Establishing a threshold to determine whether the effects produced by the interventions are considered trivial, small, moderate, or large in terms of dichotomous outcomes can be difficult and, to a greater or lesser extent, depends on the relative importance that patients place on the outcome of interest. Therefore, it is necessary to partially contextualize the importance of the outcome of interest and establish thresholds in absolute terms [16]. This way, if the 95% CI of the effect size overlaps with the null effect (relative association measure of 1 or absolute association measure of 0), it could be concluded that: 

  1. The evidence is imprecise, and we cannot answer in a specific way, reliable in relation to the effect of the intervention. 
  2. The evidence is accurate, and the intervention is, in fact, ineffective, or the effect size is trivial.

To determine the second option, the 95% CI must be narrow enough and not include the established threshold. If included, the effect of the intervention can be considered null or trivial. If not included, the effect size could be considered significant [16].

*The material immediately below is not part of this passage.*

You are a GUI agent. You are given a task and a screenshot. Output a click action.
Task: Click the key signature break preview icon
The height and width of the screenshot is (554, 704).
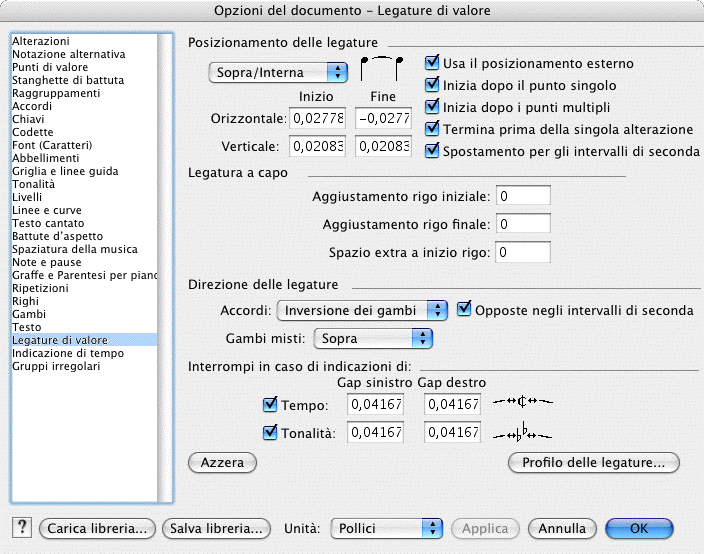point(529,432)
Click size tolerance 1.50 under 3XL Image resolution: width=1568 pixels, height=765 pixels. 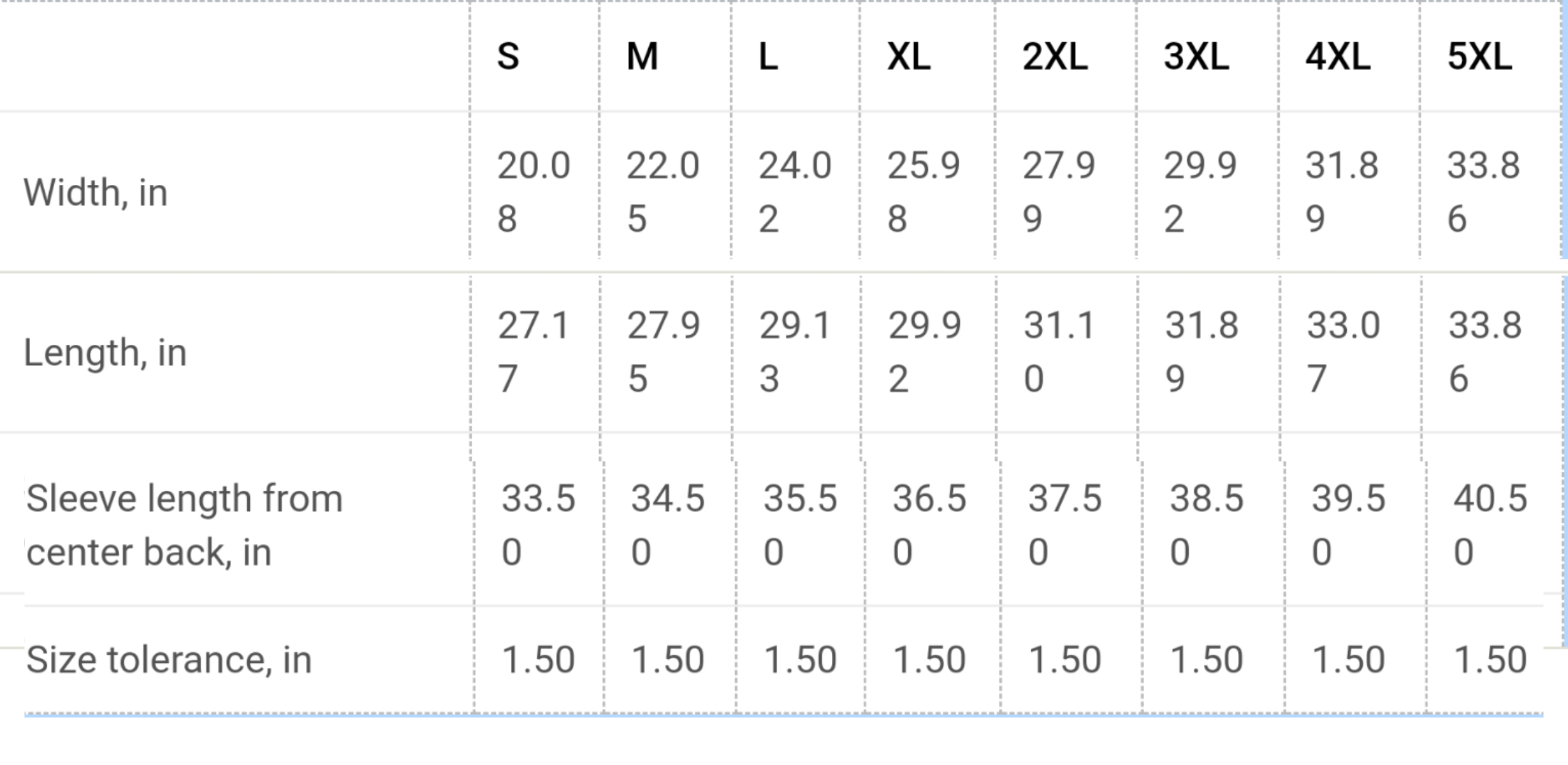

It is necessary to consider both the probability of the outcome and its relative importance to determine the threshold. By way of illustration, if we estimate an absolute reduction in the incidence of an event from 12% to 9% (absolute difference of 3% and relative difference of 25%), this may be trivial if it is minor bleeding that does not require hospitalization, but it may be important when it comes to mortality. Conversely, a 60% to 30% reduction in the incidence of minor bleeding (30% absolute difference and 50% relative difference) may become relevant for decision-making. Often, however, a relative reduction of 25% is taken as a guide number (“rule of thumb”) as a minimum relevant difference [18]. However, as we saw in the previous examples, this minimum reduction depends on the absolute risk and the relative importance of each outcome [20].

Conclusions

The changes in the different health conditions routinely evaluated in clinical practice and research need to be interpreted beyond their statistical significance. The MCID incorporates and emphasizes patient perspectives concerning treatments and their health status and links them in decision-making.

There are various methods for determining the MCID; however, anchor-based methods are the most frequently used. Furthermore, the MCID constitutes a variable concept from which multiple estimates can be found for the same outcome or health status.

The MCID has important implications when assessing the certainty of the evidence, both in the framework of systematic reviews and in decision-making.